Thursday, 18 January 2007

Ducky luck

I needed to get out of the office this afternoon, so I strolled down to the pond at the other end of campus. Our pond is considered a bit of an eyesore by the people charged with looking after the grounds. I suspect they object to the emergent vegetation, especially the thick beds of cumbungi (Typha), which line the banks. Never mind that the grebes and moorhens regularly raise chicks among the rushes. Or that the shallow water is filled with frogs. All that green stuff is a bloody mess, so every now and then they pump out the water and bulldoze the reeds.

There's always a pair of Australasian grebes on the pond. They usually plunge beneath the surface as soon as a visitor arrives —especially one with a camera. Today they must have had some SCUBA gear secreted on the pond floor because they didn't come back up again. The dusky moorhens (Gallinula tenebrosa) were also a little timid. Not quite so pathologically shy as the grebes but almost as tricky to photograph. As soon as they saw me, they abandoned their lunch of crisp grass and scampered through the cumbungi into the water.

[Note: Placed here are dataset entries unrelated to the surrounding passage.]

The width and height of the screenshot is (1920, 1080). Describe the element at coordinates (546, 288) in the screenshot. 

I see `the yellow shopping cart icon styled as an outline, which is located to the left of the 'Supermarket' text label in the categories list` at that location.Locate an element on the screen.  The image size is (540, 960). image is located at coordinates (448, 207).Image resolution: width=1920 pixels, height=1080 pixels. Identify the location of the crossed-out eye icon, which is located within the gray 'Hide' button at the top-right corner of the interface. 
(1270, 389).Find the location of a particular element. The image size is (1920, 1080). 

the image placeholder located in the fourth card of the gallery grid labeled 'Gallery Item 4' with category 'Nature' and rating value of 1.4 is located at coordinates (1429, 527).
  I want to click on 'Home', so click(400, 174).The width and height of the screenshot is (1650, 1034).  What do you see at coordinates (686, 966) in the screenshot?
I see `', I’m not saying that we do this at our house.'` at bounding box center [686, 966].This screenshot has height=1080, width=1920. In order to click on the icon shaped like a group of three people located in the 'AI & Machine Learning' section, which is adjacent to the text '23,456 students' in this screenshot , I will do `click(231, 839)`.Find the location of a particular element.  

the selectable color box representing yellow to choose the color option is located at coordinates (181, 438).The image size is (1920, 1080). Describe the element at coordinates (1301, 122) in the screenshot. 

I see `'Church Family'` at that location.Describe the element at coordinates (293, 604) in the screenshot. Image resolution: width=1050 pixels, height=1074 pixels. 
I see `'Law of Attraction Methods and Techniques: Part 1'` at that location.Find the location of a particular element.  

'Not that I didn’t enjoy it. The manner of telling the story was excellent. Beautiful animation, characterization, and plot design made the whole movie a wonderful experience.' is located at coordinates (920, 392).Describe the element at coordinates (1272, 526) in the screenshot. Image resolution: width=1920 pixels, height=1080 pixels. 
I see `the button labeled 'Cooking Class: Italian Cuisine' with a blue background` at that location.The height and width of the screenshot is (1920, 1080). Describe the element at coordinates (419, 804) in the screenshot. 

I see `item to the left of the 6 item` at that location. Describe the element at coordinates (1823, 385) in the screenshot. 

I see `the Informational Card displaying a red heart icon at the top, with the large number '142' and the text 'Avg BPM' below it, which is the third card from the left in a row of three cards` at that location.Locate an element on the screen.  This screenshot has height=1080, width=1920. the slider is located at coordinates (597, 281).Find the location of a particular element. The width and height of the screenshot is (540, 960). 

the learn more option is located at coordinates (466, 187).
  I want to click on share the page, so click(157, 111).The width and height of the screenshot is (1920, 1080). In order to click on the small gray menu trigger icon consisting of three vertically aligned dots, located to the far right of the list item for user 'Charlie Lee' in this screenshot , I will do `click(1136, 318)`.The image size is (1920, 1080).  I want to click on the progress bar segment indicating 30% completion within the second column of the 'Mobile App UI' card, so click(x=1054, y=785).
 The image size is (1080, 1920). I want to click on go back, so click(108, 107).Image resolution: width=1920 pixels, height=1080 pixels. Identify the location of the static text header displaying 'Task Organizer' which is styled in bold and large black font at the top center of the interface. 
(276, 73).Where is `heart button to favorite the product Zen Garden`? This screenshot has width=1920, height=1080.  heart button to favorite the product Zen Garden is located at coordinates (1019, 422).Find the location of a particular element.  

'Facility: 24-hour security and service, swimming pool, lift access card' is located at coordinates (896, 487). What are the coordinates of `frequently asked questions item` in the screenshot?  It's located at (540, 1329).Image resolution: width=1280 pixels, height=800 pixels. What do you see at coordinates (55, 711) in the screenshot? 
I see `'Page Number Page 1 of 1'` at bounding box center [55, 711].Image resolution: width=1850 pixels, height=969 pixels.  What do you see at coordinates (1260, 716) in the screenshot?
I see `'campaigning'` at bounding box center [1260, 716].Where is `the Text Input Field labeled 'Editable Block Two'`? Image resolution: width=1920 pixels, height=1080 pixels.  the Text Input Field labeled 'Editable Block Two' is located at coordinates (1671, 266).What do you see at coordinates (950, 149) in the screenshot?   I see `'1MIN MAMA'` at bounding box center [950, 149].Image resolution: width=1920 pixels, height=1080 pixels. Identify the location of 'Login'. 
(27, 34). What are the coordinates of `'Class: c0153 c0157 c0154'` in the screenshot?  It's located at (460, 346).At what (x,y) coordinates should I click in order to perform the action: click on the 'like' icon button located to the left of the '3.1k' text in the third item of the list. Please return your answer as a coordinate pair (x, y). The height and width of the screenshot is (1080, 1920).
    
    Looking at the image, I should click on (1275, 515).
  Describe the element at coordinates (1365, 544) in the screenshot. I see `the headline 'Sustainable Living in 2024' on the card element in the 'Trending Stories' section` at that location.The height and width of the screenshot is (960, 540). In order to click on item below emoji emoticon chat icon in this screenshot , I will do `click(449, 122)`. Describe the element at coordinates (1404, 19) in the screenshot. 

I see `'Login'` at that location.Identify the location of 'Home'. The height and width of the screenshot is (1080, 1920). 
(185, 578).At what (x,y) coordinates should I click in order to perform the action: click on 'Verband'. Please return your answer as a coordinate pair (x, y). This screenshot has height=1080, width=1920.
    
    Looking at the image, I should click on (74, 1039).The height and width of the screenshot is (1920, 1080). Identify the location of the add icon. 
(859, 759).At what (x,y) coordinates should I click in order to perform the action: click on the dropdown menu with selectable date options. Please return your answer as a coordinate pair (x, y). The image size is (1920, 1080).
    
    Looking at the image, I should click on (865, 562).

I wasn't surprised by the white ibis (Threskiornis molucca)that had popped in to see whether there was anything to feed on in the exposed mud of the shallow end. The little pied cormorant (Phalacrocorax melanoleucus) was unexpected. Not because they're rare—cormorants are two a penny around Melbourne—but because our pond isn't packed with juicy fish. Still, when there's not much around, I suppose they'll take what they can get. There's probably enough Gambusia to make it worthwhile. This one fled to the nearest she oak when I brought out the camera. It stayed there until I went.

But the cormorant was trumped by the next bird. As I circled the pond, a duck erupted from the trees and landed in the middle. I thought it would be a black duck (Anas superciliosa). After all, they're everywhere. But it was a lone pink-eared duck (Malacorhynchus membranaceus). And that was a bit of a find. Like the cormorants, they're not scarce but a small pond is not where I'd normally go looking for them.

The grebes would have made the walk worthwhile but the cormorant and the pink-eared duck put a smile on my face for the rest of the paperwork-coated afternoon.

10 comments:

budak said...

what a funny looking duck! :O

sarala said...

How can anyone object to cattails and a bird haven? What dolts.
We have a place near me frequented by wild birds especially migrants called Wooded Island. Apparently some idiot bureaucrat hired someone to clear out underbrush and this years Christmas bird count was at an all time low. They found almost no species of birds.
Not only do we humans destroy habitat but we also don't manage what habitat we permit with any sense.

Trevor said...

Great photo - I always enjoy seeing this species. I love their markings.

Marcus said...

Here in Singapore, the bureaucrats in charge of the waterbodies have this idea that reservoir and shore edges should be clean, tidy and neat, i.e. turned into concrete walls and grassy lawns.

Snail said...

Budak, I think they know when they're being laughed at!

I reckon those dark rings around the eyes give them the same comical look you see in giant pandas!

Snail said...

The people in charge of taking care of the grounds seem to think that unless a feature is 'natural' it has no significance. Never mind that the birds, frogs and invertebrates are doing well in an otherwise parched landscape.

I might take them for a drive around Melbourne and ask them to point out the 'natural' features.

budak said...

Actually, it's the oversized duck, sorry beak!:P

Sherryl said...

Save the pond! Or you could just fill it in and go for the desert look at our campus, complete with giant dead thistles as far as you can see (before you get to the smoke haze)>

Darky said...

My grandy coined "Cyrano de Bergerduck" for the ones she saw on a holiday.

Snail said...

Oh, I like it! That's perfect for them.